Gemeinsam mit ihrem Mann Mario hat die heute 36-Jährige jahrelang für die Neuregelung gekämpft. Der Fall der Martins zeigt die Willkür der bisherigen Gesetzgebung: Im Herbst 2008 war Barbara Martin mit Zwillingen schwanger. Der Junge Tamino kam mit nur 290 Gramm zur Welt und bekam nicht den Status einer Person. Seine Schwester Penelope wog exakt 500 Gramm und war damit für die Behörden eine Person.

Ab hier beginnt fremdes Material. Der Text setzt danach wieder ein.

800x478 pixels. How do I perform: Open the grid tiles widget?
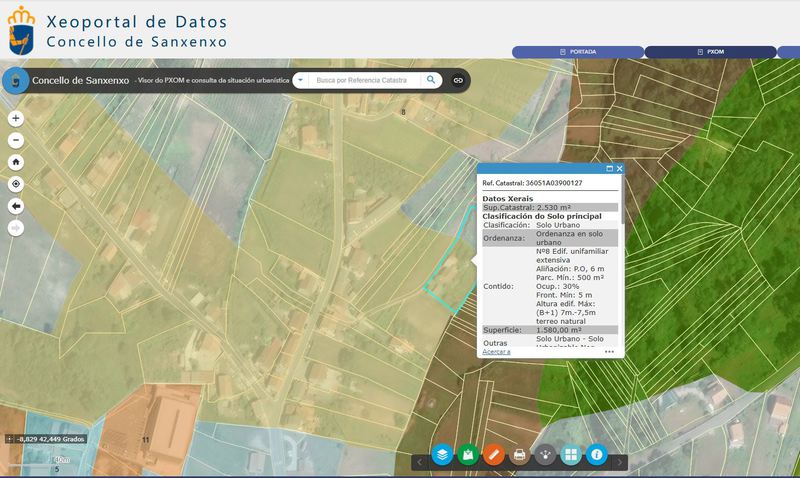[571, 455]
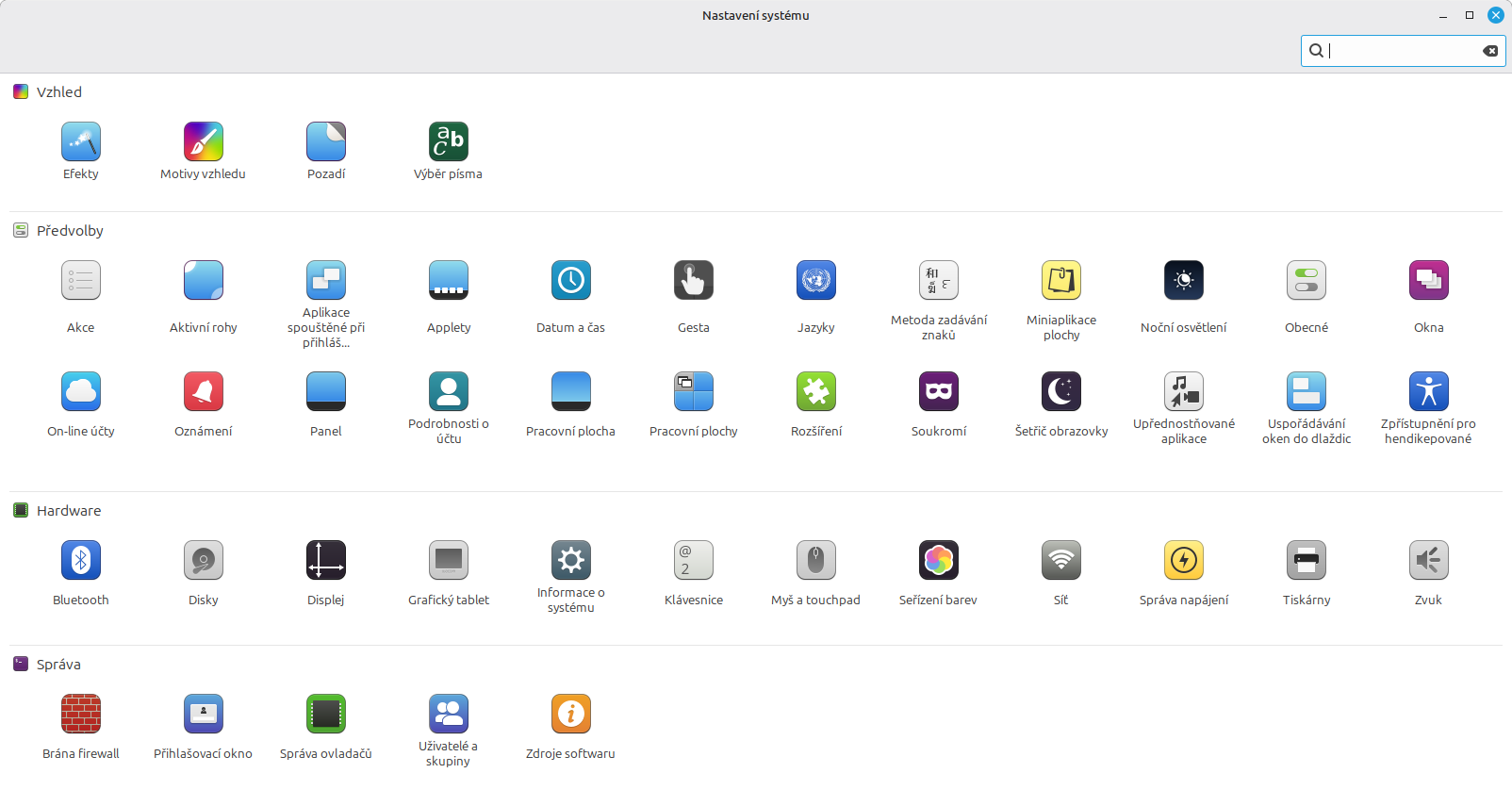
Task: Clear the search field text
Action: (1490, 51)
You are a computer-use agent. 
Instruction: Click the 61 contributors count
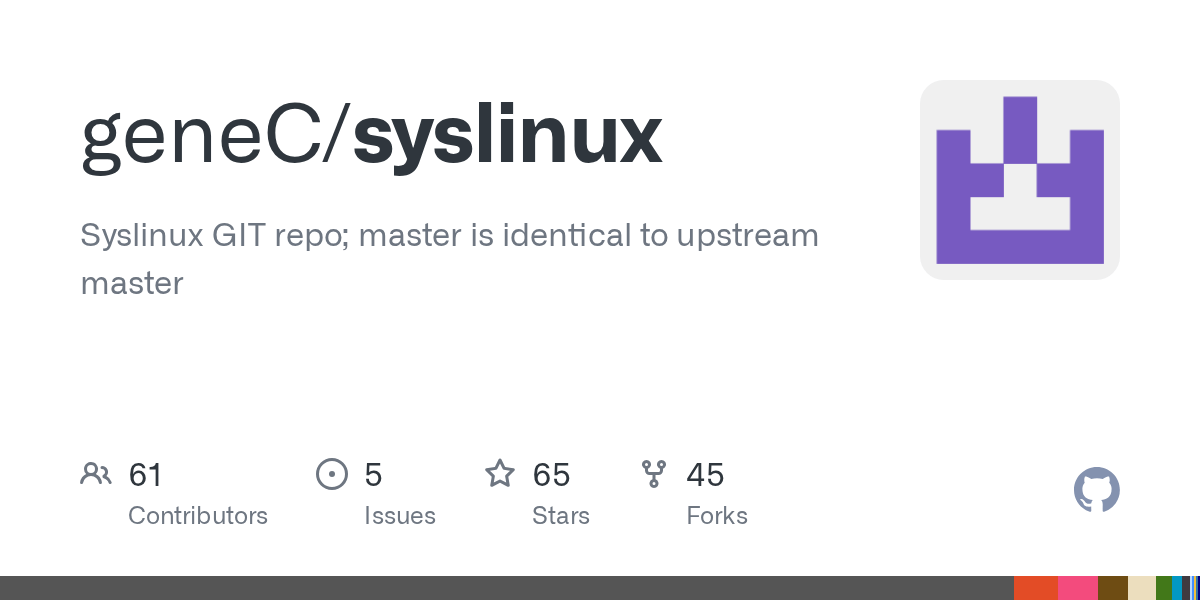point(145,475)
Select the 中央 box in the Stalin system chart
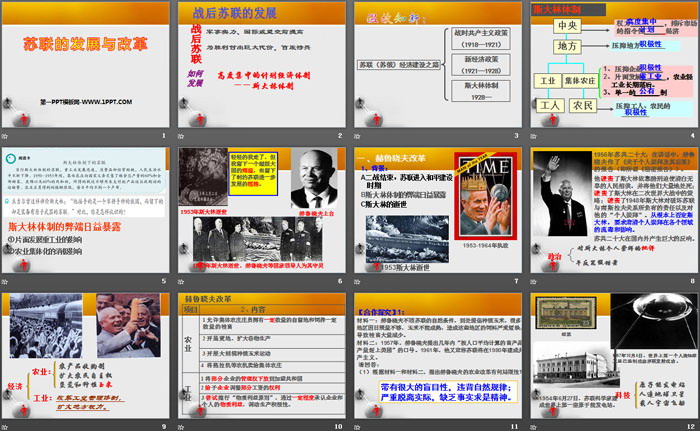Screen dimensions: 700x431 [568, 25]
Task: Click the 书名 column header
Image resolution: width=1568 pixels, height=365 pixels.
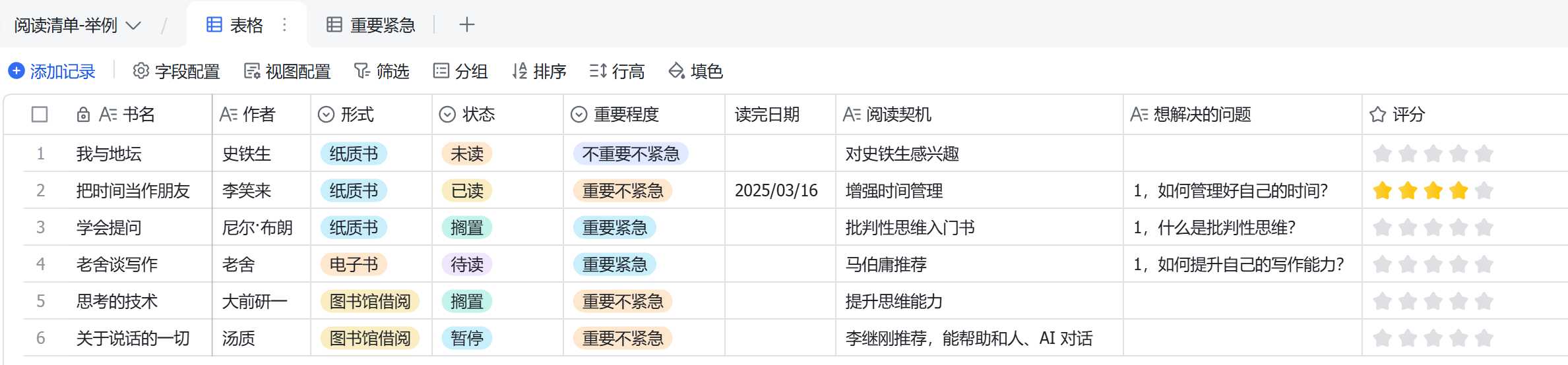Action: coord(139,115)
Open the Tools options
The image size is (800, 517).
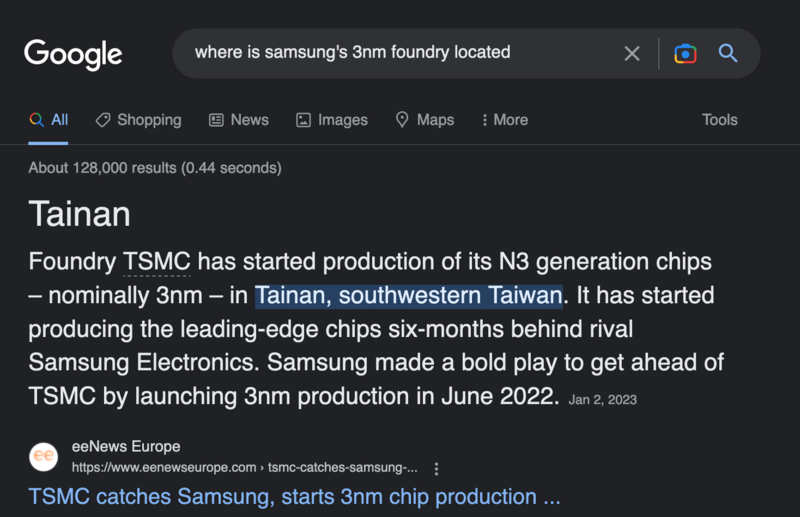719,120
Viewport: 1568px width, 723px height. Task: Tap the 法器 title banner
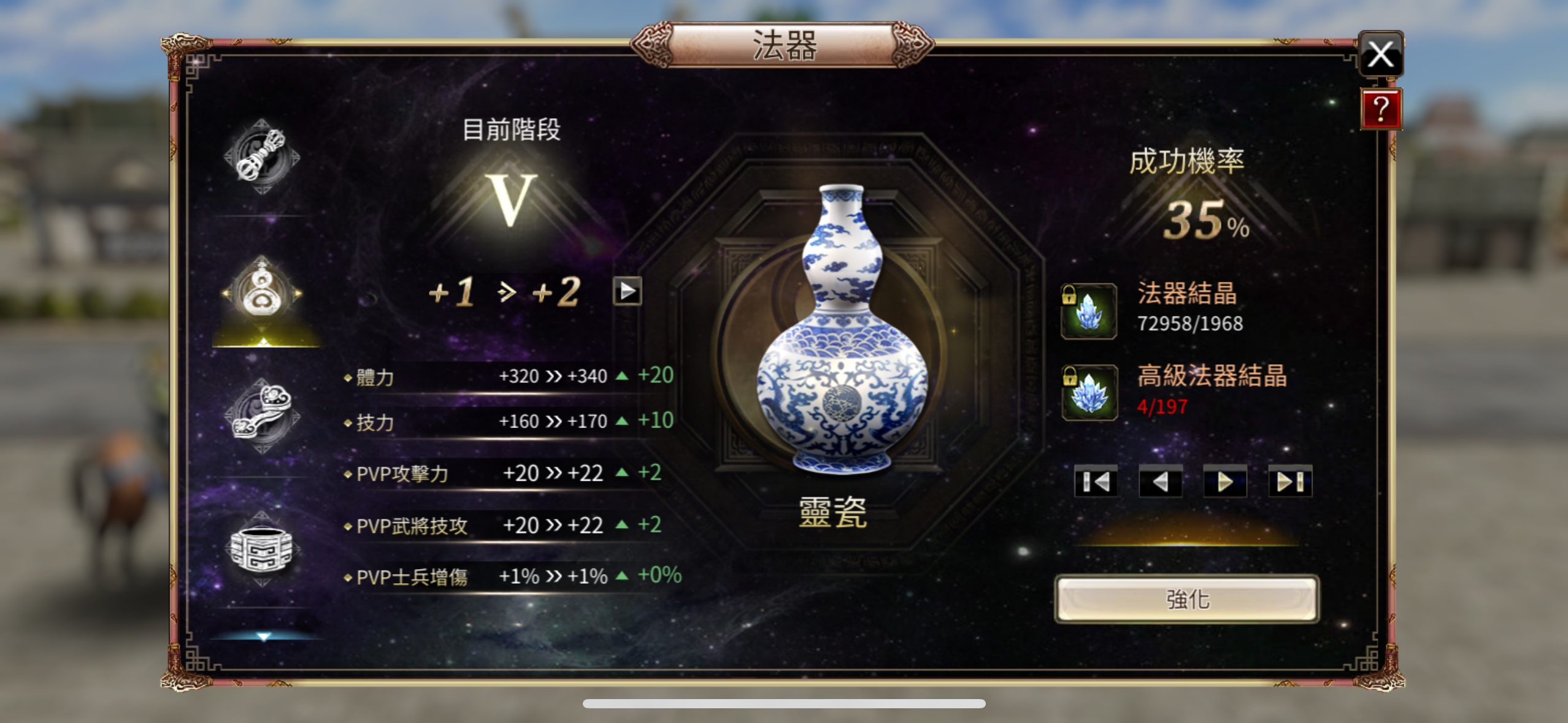[783, 45]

Diese Unterscheidung konnten die Eltern nicht akzeptieren und reichten eine Petition beim Bundestag ein. 40 000 Unterschriften und die Solidarität etlicher Leidensgenossen bekam das Ehepaar. Bei ihrem Kampf kam ihnen ein glücklicher Zufall zur Hilfe: Im Sommer 2010 wurden sie zur Anhörung nach Berlin eingeladen. Als sie anschließend mit der CDU-Abgeordneten Stefanie Vogelsang noch im Garten der Parlamentarischen Gesellschaft saßen, kam zufällig die Kanzlerin vorbei und hörte sich das Anliegen an. „Wir waren überrascht, wie freundlich, menschlich und unkompliziert sie war“, sagte Barbara Martin. Angela Merkel habe zugehört und ihnen zugestimmt, dass das Anliegen berechtigt sei. Damit war für die Martins der Weg frei.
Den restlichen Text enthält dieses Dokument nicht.